━━━ PROVIDED MATERIAL ━━━

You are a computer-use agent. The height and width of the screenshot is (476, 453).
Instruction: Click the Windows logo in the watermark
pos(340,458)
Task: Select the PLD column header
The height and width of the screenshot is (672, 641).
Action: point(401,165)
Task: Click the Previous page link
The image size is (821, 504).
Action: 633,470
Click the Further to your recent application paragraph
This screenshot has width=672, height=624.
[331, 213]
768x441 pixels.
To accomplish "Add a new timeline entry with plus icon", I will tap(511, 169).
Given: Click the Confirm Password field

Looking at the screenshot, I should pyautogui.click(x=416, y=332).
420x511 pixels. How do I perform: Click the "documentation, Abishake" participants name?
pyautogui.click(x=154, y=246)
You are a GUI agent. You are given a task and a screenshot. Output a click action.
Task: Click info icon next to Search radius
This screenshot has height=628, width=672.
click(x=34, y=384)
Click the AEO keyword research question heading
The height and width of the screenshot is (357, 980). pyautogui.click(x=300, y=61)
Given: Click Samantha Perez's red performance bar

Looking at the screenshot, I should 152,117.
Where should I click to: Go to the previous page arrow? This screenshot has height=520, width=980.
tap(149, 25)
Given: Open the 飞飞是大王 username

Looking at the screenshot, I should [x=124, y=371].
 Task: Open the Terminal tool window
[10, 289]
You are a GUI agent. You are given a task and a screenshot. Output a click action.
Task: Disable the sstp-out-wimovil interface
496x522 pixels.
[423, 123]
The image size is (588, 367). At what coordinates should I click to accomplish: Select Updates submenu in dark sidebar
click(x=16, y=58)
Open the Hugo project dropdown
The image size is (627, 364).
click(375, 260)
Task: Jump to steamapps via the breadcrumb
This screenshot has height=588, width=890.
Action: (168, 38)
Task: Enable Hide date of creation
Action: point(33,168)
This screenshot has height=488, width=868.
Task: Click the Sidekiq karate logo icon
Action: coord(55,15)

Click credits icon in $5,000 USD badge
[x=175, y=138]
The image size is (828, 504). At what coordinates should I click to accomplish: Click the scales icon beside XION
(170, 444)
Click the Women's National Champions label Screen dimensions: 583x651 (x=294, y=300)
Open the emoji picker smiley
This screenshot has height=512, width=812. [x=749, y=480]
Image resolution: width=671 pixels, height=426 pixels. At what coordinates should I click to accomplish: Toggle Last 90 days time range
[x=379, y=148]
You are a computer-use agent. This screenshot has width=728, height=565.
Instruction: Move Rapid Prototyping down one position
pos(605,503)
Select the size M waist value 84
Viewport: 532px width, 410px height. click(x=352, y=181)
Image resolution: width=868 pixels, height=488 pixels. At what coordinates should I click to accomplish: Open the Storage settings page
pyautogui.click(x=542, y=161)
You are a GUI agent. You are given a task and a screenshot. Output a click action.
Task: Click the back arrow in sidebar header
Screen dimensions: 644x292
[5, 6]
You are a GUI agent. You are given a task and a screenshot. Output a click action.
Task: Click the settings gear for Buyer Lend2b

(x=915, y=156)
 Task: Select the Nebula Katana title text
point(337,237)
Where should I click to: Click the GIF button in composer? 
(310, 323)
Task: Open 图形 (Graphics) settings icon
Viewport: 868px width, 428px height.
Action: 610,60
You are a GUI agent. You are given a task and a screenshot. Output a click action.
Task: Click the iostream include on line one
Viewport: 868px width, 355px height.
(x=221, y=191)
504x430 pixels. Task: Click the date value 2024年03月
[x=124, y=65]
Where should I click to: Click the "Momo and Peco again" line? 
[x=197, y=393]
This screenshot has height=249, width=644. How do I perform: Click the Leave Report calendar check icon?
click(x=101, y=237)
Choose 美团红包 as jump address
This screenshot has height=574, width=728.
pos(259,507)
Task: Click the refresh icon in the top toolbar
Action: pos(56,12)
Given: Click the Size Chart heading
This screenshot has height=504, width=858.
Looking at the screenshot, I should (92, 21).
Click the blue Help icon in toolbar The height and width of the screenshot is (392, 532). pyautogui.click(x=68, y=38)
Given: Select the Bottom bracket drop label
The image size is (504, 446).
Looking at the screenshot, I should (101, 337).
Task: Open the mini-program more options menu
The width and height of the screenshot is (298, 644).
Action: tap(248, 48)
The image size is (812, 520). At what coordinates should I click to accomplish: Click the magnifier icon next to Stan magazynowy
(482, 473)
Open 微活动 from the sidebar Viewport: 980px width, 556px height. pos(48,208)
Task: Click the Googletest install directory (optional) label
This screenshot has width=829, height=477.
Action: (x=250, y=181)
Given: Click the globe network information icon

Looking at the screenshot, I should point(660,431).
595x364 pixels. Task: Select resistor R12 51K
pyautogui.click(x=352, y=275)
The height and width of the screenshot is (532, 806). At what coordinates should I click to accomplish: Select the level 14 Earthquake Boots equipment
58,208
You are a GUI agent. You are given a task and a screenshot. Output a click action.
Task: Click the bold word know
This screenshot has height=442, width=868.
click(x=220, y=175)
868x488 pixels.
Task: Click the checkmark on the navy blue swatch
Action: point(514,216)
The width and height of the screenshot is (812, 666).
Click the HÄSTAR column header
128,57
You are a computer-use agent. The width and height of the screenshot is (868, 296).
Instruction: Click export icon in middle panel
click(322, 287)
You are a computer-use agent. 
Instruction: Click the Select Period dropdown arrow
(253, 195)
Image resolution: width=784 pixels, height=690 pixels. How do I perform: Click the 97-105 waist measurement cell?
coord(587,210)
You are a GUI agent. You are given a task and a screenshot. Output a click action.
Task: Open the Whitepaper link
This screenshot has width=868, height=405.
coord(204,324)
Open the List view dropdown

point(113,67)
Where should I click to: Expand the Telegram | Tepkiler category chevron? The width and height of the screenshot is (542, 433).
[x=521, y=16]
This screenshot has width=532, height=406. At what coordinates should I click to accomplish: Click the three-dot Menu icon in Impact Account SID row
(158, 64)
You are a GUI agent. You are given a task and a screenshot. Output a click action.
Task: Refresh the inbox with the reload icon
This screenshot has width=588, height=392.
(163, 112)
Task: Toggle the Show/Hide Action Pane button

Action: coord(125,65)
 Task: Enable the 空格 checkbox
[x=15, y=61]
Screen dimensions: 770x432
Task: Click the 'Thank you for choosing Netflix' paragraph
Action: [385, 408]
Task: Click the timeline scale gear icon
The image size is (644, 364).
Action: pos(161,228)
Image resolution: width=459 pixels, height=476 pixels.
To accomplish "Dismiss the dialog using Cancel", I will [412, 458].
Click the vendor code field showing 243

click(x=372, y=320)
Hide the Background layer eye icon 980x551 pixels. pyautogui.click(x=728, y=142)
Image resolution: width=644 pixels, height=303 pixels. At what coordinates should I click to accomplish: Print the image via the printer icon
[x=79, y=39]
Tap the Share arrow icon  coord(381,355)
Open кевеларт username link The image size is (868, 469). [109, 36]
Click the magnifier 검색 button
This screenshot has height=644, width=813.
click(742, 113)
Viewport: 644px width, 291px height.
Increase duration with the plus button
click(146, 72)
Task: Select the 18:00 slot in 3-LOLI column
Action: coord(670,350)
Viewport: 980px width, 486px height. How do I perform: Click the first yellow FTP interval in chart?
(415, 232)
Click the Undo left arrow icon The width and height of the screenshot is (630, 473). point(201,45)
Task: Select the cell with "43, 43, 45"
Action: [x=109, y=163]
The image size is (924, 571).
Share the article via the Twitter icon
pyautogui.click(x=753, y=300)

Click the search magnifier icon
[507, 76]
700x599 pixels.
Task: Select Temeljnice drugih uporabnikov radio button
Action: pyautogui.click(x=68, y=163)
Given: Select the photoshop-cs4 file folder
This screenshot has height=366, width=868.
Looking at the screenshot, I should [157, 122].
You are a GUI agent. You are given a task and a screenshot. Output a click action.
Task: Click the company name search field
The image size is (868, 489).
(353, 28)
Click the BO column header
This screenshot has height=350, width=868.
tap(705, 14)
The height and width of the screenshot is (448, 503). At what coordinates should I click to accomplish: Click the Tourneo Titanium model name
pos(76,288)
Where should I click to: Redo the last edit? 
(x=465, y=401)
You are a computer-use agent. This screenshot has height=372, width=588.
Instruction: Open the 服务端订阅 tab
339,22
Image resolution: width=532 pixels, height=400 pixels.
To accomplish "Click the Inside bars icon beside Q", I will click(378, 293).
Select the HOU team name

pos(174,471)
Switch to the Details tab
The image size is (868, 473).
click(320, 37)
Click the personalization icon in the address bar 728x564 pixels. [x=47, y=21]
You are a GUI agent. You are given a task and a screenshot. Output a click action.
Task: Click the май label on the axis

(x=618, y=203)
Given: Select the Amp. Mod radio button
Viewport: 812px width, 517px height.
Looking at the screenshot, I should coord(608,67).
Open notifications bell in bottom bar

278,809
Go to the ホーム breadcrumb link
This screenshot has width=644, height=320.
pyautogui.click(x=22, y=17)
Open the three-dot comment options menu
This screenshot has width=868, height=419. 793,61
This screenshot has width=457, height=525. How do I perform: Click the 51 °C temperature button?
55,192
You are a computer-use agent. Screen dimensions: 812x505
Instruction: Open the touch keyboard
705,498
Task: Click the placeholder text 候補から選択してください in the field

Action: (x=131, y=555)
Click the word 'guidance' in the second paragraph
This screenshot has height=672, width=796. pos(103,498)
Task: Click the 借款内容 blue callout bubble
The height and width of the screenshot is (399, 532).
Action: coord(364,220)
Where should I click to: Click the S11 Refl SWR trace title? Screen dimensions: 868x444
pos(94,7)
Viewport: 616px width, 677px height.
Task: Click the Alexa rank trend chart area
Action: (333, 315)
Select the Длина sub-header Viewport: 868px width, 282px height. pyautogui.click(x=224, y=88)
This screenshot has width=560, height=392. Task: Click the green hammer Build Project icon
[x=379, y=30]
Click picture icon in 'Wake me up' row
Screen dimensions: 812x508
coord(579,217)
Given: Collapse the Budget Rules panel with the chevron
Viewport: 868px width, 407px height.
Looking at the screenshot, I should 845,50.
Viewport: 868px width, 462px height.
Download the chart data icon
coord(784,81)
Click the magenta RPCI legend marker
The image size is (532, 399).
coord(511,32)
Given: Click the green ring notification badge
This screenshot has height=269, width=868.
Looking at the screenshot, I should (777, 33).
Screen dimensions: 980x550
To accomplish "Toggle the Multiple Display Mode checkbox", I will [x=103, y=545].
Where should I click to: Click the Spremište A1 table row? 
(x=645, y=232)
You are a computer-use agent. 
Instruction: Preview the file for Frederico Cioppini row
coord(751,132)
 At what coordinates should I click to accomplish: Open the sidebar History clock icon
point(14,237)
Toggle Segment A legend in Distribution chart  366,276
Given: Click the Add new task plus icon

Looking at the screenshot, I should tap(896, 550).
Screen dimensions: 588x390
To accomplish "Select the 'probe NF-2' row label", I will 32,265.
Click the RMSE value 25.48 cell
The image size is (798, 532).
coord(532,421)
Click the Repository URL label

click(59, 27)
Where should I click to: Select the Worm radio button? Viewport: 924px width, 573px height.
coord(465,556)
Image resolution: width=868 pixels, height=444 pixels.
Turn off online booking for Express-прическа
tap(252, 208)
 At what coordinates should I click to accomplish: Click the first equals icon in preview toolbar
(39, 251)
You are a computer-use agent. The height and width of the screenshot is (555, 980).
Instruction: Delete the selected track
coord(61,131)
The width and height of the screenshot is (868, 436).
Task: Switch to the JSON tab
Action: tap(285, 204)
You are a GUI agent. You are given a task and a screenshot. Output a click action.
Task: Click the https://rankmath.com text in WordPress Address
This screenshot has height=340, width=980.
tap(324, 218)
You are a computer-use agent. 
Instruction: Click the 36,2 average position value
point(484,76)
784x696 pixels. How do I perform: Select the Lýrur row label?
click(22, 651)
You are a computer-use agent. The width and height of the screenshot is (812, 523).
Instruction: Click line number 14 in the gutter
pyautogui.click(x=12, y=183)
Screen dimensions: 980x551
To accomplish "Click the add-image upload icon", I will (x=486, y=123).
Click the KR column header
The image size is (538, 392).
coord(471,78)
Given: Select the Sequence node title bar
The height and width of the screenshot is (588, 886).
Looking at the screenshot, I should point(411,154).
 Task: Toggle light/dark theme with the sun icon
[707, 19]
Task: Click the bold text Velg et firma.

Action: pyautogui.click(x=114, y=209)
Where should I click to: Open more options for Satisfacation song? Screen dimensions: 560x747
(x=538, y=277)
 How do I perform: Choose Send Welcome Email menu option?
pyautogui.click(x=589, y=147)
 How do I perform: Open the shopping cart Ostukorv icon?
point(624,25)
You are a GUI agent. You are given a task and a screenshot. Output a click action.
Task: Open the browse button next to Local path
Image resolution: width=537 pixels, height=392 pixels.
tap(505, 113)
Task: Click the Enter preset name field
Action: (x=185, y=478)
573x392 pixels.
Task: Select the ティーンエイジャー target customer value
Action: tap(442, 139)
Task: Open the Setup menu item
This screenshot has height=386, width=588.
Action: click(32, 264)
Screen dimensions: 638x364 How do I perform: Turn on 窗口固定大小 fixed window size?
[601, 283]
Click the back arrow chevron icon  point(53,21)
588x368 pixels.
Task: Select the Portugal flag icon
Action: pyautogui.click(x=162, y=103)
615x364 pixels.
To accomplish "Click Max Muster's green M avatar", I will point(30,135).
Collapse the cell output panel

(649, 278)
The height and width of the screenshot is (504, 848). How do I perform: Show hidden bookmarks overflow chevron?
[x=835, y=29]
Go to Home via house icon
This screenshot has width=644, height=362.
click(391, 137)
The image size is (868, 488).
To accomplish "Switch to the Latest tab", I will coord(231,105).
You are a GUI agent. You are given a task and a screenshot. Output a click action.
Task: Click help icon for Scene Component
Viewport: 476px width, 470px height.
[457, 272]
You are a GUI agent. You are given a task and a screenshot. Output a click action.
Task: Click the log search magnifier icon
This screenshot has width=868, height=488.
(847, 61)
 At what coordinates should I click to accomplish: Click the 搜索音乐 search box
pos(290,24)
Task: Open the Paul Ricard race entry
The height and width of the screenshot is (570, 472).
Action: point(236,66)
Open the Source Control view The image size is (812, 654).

━━━

WHAT TO PRODUCE
Repeat the rows word for word, from the very first line through the line that contains "will tap(511, 169).".

WORKED ANSWER
You are a computer-use agent. The height and width of the screenshot is (476, 453).
Instruction: Click the Windows logo in the watermark
pos(340,458)
Task: Select the PLD column header
The height and width of the screenshot is (672, 641).
Action: point(401,165)
Task: Click the Previous page link
The image size is (821, 504).
Action: 633,470
Click the Further to your recent application paragraph
This screenshot has width=672, height=624.
[331, 213]
768x441 pixels.
To accomplish "Add a new timeline entry with plus icon", I will tap(511, 169).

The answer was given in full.